Ocena wątku:
  • 0 głosów - średnia: 0
  • 1
  • 2
  • 3
  • 4
  • 5
niejednoznaczne oznaczenia na ściezce wzdłóż Andersa
#11
MindEx napisał(a):.. spada im średnia Wink
Hmm, niektórym rowerzystom też Wink

Ja doszedłem do takiego (też mi niby odkrycie, nie?) wniosku:
Polski kierowca nie potrafi hamować, on potrafi tylko chamować.

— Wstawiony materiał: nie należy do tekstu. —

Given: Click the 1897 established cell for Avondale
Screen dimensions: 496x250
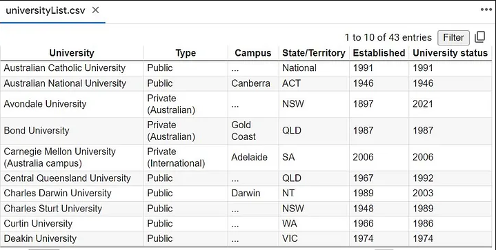Looking at the screenshot, I should pos(363,104).
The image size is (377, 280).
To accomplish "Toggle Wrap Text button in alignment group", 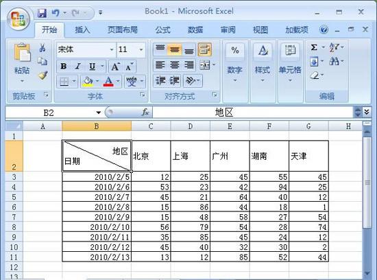I will tap(205, 49).
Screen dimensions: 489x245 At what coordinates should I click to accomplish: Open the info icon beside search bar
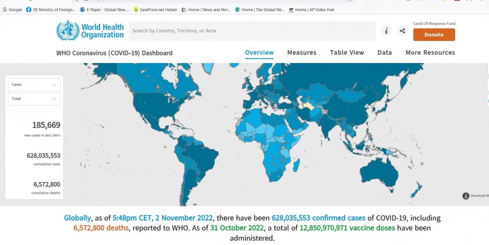pos(386,31)
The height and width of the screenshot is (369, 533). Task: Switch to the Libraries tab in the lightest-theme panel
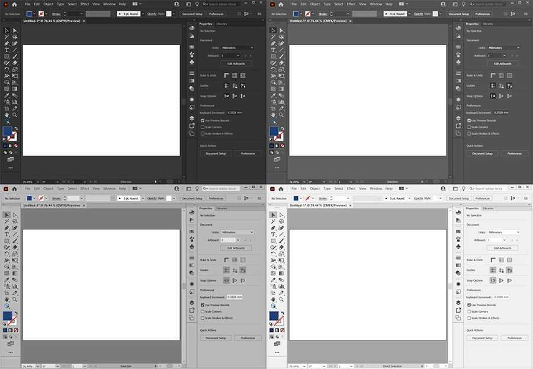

Dzieje się to w każdym momencie jego jazdy szczególnie np.:
- przed przejściem
- na skrzyżowaniach równorzędnych
- gdy chce zmienić pas ruchu a ma sąsiada, daje gazu/wyścigi zamiast banalnie ciut zwolnić
- gdy trzeba ominąć, hamowanie jest dyshonorem
Kierowca autobusu, z którym rozmawiałem (spokojnie, bo nabiera się doświadczenia Tongue, była bodaj niedziela) na końcowym Poligonowa o tym jak śmignął mnie na gazetę (przy pustej ulicy, jechałem parą ubezpieczając dziecko) tłumaczył się, że nie mógł inaczej bo tam jest taki dołek i by go wyrzuciło do rowu, lubi rowerzystów i że sam jeździ ..itd. zapomniał tylko o jednym banalnym rozwiązaniu. Wystarczyło zwolnić bo prędkość była tu przyczyną ale hamulec dla takiego kierowcy autobusu, jeżdżącego cały dzień, jest pewnie jak tortura.
Odpowiedz
#12
A wiecie, co jest najlepsze (że pociągnę OT)? Że takiego tłuczka, co to musi gazować od świateł do świateł, całkiem często dogania się rowerem na następnym skrzyżowaniu po prostu zachowując swoje tempo.